Ideas, bright or otherwise

When we moved into our current place the electric bill (‘hydro’ bill here in Canada) was unpleasantly high, nearly twice what we had previously been paying.

It turned out this 1.5x as large house had pretty much nothing but incandescent and halogen bulbs. A clean, well-lighted, but very inefficient space. So we have slowly but steadily been replacing the bulbs, especially the big BR40 bulb can lights, with LEDs.

This is not, actually, the smartest maneuver. Each of those bulbs costs $25, and you can run an inefficient bulb a loooong time for that much money. And, from an environmental point of view, it costs a lot more energy to make an LED than to just keep using the already-existing incandescent or halogen. If the embedded energy in the new bulb is, say, 500 kilowatts (this is just a random number; the actual energy costs from building the mining equipment to the extensive packaging to the costs of shipping are probably higher) then the new bulb (which uses 9w) has to run roughly 7 692 hours in normal use in order to save as much energy as it cost to build, when compared with the previous 75w bulb.

BR40 LED bulb

Another comparison is how much a kilowatt costs me. My rate supposedly is $0.0858 per kwhour. Since the new bulb is saving me 65w per hour, I save 1 kwhour for every 15.38461538 hours the new bulb is used. The cost of the lightbulb is equivalent to 291.37529138 kwhours. If I use the new bulb for only 4 482.69678912 hours then I will have saved as much money as the new bulb cost.

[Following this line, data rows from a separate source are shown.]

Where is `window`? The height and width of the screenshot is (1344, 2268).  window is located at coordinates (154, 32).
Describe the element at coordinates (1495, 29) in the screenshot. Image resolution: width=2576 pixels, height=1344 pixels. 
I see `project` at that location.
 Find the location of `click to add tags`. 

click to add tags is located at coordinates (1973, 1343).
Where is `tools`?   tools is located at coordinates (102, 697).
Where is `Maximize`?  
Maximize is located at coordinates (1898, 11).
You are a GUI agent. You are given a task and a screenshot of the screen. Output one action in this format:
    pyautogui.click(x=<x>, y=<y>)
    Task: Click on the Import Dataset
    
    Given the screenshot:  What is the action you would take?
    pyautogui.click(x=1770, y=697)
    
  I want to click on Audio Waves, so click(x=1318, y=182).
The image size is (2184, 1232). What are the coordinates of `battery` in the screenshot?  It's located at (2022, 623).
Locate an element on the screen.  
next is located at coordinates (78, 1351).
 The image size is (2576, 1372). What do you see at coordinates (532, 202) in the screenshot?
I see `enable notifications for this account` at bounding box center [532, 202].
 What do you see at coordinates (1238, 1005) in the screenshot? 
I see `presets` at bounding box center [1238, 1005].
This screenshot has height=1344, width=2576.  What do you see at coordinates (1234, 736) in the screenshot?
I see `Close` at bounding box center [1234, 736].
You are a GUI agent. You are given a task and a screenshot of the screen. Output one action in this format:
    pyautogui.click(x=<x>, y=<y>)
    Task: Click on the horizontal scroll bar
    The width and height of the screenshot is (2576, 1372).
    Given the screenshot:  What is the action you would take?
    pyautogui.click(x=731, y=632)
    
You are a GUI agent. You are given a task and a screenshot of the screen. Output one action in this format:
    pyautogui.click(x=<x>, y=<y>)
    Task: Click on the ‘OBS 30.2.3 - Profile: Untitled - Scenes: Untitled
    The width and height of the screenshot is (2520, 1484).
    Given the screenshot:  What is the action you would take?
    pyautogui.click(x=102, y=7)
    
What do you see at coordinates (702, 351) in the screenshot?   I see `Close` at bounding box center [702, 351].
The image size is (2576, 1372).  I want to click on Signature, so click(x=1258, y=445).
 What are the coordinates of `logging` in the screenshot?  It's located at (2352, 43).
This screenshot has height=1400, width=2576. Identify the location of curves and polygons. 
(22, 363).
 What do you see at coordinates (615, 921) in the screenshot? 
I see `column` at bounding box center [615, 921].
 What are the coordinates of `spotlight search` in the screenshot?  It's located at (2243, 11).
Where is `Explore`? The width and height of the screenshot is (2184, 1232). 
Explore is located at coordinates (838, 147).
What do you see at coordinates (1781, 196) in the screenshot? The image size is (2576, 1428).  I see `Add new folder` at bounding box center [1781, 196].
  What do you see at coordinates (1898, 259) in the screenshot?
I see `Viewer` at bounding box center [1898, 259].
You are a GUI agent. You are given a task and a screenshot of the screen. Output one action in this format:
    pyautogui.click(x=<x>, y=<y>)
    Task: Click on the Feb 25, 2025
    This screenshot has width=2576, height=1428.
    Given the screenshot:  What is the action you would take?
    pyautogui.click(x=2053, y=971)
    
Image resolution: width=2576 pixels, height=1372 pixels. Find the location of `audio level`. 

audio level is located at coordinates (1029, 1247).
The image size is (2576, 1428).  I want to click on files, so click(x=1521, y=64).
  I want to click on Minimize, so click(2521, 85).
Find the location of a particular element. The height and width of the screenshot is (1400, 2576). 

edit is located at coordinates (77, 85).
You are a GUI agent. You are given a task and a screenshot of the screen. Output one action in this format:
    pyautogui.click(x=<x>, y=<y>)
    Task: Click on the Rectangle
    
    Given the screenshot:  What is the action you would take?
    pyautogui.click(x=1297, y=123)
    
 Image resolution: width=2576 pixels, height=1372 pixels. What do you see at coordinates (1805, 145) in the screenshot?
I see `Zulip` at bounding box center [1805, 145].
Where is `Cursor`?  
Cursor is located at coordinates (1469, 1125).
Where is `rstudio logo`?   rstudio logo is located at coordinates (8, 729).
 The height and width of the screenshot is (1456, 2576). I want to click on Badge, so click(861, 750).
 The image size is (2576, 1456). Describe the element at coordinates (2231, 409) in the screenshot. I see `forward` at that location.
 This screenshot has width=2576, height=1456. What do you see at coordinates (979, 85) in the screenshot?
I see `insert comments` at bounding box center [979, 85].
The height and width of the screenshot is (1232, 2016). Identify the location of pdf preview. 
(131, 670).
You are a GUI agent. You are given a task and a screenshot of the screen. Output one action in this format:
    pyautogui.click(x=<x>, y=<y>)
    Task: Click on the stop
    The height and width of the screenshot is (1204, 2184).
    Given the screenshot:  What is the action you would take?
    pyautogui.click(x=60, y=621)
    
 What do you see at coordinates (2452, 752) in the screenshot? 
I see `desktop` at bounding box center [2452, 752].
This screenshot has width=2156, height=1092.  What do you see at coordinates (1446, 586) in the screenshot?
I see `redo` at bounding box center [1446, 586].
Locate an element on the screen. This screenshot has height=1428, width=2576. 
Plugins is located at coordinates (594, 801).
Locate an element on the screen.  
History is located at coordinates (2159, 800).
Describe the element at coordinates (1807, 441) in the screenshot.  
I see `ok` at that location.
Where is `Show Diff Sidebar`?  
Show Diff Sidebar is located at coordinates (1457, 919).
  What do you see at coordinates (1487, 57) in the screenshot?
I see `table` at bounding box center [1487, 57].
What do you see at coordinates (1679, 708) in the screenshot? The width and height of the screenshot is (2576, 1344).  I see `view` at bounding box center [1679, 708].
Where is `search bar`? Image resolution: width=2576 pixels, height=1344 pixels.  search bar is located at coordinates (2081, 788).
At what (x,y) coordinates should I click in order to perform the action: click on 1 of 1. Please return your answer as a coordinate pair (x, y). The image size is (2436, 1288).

Unfortunately very few of these light bulbs are on more than a few hours a day. It will be three or four years, at least, before they break even for me, and another 5-10 years or more before they save as much energy as they cost to make. Clearly this whole project makes no sense!

Partially true.

Although the cost savings to me at the current rates will take many years to break even, the rate goes up every year so it will likely pay off faster than predicted. But part of the steady increase in electricity rates is to pay for system improvements to meet rising demand – but if I reduce my consumption (and the community on average also reduces consumption) then we might not need to have electricity rate rises so rapidly; that will ultimately save me even more money than just reducing my consumption now.

My metro region has seen population increases of around 3% annually for more than a decade. (The metro population nearly doubled, 197.75%, between 1981 and 2011 the most recent statistical year.)  But the region’s electrical consumption has actually decreased slightly over the last decade as lighting, appliances, heating and insulation systems have become more efficient. When you think about it Vancouver is actually pretty mind-boggling – a growing city with near-stagnant energy consumption.

But, ultimately, my purchasing these light bulbs is an investment in the future of this house. And I do not own this house. I am not going to take all these bulbs with me when I move out, either – at least I sure hope I am never going to live in another barn of a house with a zillion big recessed can lights! The big benefit for me is the smaller electric bills for the remaining months I am here; I will never save enough to pay for this investment, but I will have more spare money then than I have now.